What the exercise asks:
From the first entry to the last, copy the material exactly as it stands.

Data supplied:

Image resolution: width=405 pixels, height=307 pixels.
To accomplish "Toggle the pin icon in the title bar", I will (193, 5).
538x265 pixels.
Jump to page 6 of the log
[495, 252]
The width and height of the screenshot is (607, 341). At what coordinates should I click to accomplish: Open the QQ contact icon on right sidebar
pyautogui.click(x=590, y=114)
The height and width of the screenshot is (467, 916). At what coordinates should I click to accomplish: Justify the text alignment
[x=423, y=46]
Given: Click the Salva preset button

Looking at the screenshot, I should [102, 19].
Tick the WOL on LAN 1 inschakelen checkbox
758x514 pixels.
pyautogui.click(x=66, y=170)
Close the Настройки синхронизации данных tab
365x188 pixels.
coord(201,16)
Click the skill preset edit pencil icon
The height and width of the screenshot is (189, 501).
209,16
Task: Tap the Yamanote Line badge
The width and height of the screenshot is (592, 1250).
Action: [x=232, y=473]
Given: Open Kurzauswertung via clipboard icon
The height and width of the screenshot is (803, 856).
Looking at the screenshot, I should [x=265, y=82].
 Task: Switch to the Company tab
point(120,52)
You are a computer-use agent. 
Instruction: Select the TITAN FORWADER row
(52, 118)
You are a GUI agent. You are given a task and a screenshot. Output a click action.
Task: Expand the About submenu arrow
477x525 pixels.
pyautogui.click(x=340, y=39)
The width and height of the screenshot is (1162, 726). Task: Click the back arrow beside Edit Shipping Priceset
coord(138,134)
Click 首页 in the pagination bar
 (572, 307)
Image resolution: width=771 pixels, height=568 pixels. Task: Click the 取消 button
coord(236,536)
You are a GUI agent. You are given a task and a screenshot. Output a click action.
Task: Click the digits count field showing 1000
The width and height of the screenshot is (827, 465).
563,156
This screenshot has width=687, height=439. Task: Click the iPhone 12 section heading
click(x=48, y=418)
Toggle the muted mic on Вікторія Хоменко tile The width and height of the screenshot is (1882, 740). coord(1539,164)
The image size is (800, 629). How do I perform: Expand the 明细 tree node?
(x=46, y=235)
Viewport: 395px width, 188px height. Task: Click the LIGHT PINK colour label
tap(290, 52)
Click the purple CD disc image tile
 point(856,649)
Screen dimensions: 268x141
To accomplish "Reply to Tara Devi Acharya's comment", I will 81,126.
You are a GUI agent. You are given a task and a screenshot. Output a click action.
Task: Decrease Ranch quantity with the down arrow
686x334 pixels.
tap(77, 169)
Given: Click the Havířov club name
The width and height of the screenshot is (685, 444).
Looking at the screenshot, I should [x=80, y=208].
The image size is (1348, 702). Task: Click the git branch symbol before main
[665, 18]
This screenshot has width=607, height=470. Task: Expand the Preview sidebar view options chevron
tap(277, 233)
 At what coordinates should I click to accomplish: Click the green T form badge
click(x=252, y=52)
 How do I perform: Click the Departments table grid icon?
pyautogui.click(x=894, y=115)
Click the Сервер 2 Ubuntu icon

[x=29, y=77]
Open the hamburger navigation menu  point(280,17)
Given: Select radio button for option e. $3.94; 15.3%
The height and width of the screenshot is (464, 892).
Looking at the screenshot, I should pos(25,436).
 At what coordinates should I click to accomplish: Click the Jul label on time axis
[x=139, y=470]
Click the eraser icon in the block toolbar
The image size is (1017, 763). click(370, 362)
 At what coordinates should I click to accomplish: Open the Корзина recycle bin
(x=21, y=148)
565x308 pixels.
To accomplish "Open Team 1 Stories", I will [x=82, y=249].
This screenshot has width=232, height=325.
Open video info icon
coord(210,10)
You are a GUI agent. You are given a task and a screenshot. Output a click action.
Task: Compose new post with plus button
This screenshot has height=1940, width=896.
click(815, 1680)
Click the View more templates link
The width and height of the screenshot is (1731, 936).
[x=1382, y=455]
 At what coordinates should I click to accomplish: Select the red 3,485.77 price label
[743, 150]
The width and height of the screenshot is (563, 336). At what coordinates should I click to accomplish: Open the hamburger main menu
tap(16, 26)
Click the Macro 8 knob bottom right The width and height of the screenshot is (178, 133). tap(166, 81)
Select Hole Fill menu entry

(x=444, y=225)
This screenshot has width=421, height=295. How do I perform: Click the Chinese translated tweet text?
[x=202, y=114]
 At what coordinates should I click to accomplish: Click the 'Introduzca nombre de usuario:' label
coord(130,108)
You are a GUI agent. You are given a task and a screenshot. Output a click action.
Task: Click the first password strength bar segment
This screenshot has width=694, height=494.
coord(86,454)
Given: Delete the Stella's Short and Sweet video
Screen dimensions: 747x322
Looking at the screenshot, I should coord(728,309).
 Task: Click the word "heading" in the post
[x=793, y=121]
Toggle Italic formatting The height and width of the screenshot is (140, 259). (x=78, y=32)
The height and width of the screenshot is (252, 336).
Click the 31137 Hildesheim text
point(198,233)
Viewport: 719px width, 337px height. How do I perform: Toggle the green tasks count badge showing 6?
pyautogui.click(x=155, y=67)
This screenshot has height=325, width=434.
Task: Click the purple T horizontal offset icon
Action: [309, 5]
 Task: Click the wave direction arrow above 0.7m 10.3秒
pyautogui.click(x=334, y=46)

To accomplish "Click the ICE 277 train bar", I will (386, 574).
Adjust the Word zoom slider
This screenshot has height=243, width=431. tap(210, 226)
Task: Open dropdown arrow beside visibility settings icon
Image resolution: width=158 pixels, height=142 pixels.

Result for this exercise:
Image resolution: width=405 pixels, height=307 pixels.
To accomplish "Toggle the pin icon in the title bar", I will (193, 5).
538x265 pixels.
Jump to page 6 of the log
[495, 252]
The width and height of the screenshot is (607, 341). At what coordinates should I click to accomplish: Open the QQ contact icon on right sidebar
pyautogui.click(x=590, y=114)
The height and width of the screenshot is (467, 916). At what coordinates should I click to accomplish: Justify the text alignment
[x=423, y=46]
Given: Click the Salva preset button

Looking at the screenshot, I should [102, 19].
Tick the WOL on LAN 1 inschakelen checkbox
758x514 pixels.
pyautogui.click(x=66, y=170)
Close the Настройки синхронизации данных tab
365x188 pixels.
coord(201,16)
Click the skill preset edit pencil icon
The height and width of the screenshot is (189, 501).
209,16
Task: Tap the Yamanote Line badge
The width and height of the screenshot is (592, 1250).
Action: [x=232, y=473]
Given: Open Kurzauswertung via clipboard icon
The height and width of the screenshot is (803, 856).
Looking at the screenshot, I should [x=265, y=82].
 Task: Switch to the Company tab
point(120,52)
You are a computer-use agent. 
Instruction: Select the TITAN FORWADER row
(52, 118)
You are a GUI agent. You are given a task and a screenshot. Output a click action.
Task: Expand the About submenu arrow
477x525 pixels.
pyautogui.click(x=340, y=39)
The width and height of the screenshot is (1162, 726). Task: Click the back arrow beside Edit Shipping Priceset
coord(138,134)
Click 首页 in the pagination bar
 (572, 307)
Image resolution: width=771 pixels, height=568 pixels. Task: Click the 取消 button
coord(236,536)
You are a GUI agent. You are given a task and a screenshot. Output a click action.
Task: Click the digits count field showing 1000
The width and height of the screenshot is (827, 465).
563,156
This screenshot has width=687, height=439. Task: Click the iPhone 12 section heading
click(x=48, y=418)
Toggle the muted mic on Вікторія Хоменко tile The width and height of the screenshot is (1882, 740). coord(1539,164)
The image size is (800, 629). How do I perform: Expand the 明细 tree node?
(x=46, y=235)
Viewport: 395px width, 188px height. Task: Click the LIGHT PINK colour label
tap(290, 52)
Click the purple CD disc image tile
 point(856,649)
Screen dimensions: 268x141
To accomplish "Reply to Tara Devi Acharya's comment", I will 81,126.
You are a GUI agent. You are given a task and a screenshot. Output a click action.
Task: Decrease Ranch quantity with the down arrow
686x334 pixels.
tap(77, 169)
Given: Click the Havířov club name
The width and height of the screenshot is (685, 444).
Looking at the screenshot, I should [x=80, y=208].
The image size is (1348, 702). Task: Click the git branch symbol before main
[665, 18]
This screenshot has width=607, height=470. Task: Expand the Preview sidebar view options chevron
tap(277, 233)
 At what coordinates should I click to accomplish: Click the green T form badge
click(x=252, y=52)
 How do I perform: Click the Departments table grid icon?
pyautogui.click(x=894, y=115)
Click the Сервер 2 Ubuntu icon

[x=29, y=77]
Open the hamburger navigation menu  point(280,17)
Given: Select radio button for option e. $3.94; 15.3%
The height and width of the screenshot is (464, 892).
Looking at the screenshot, I should pos(25,436).
 At what coordinates should I click to accomplish: Click the Jul label on time axis
[x=139, y=470]
Click the eraser icon in the block toolbar
The image size is (1017, 763). click(370, 362)
 At what coordinates should I click to accomplish: Open the Корзина recycle bin
(x=21, y=148)
565x308 pixels.
To accomplish "Open Team 1 Stories", I will [x=82, y=249].
This screenshot has width=232, height=325.
Open video info icon
coord(210,10)
You are a GUI agent. You are given a task and a screenshot. Output a click action.
Task: Compose new post with plus button
This screenshot has height=1940, width=896.
click(815, 1680)
Click the View more templates link
The width and height of the screenshot is (1731, 936).
[x=1382, y=455]
 At what coordinates should I click to accomplish: Select the red 3,485.77 price label
[743, 150]
The width and height of the screenshot is (563, 336). At what coordinates should I click to accomplish: Open the hamburger main menu
tap(16, 26)
Click the Macro 8 knob bottom right The width and height of the screenshot is (178, 133). tap(166, 81)
Select Hole Fill menu entry

(x=444, y=225)
This screenshot has width=421, height=295. How do I perform: Click the Chinese translated tweet text?
[x=202, y=114]
 At what coordinates should I click to accomplish: Click the 'Introduzca nombre de usuario:' label
coord(130,108)
You are a GUI agent. You are given a task and a screenshot. Output a click action.
Task: Click the first password strength bar segment
This screenshot has width=694, height=494.
coord(86,454)
Given: Delete the Stella's Short and Sweet video
Screen dimensions: 747x322
Looking at the screenshot, I should coord(728,309).
 Task: Click the word "heading" in the post
[x=793, y=121]
Toggle Italic formatting The height and width of the screenshot is (140, 259). (x=78, y=32)
The height and width of the screenshot is (252, 336).
Click the 31137 Hildesheim text
point(198,233)
Viewport: 719px width, 337px height. How do I perform: Toggle the green tasks count badge showing 6?
pyautogui.click(x=155, y=67)
This screenshot has height=325, width=434.
Task: Click the purple T horizontal offset icon
Action: [309, 5]
 Task: Click the wave direction arrow above 0.7m 10.3秒
pyautogui.click(x=334, y=46)

To accomplish "Click the ICE 277 train bar", I will (386, 574).
Adjust the Word zoom slider
This screenshot has height=243, width=431. tap(210, 226)
Task: Open dropdown arrow beside visibility settings icon
Image resolution: width=158 pixels, height=142 pixels.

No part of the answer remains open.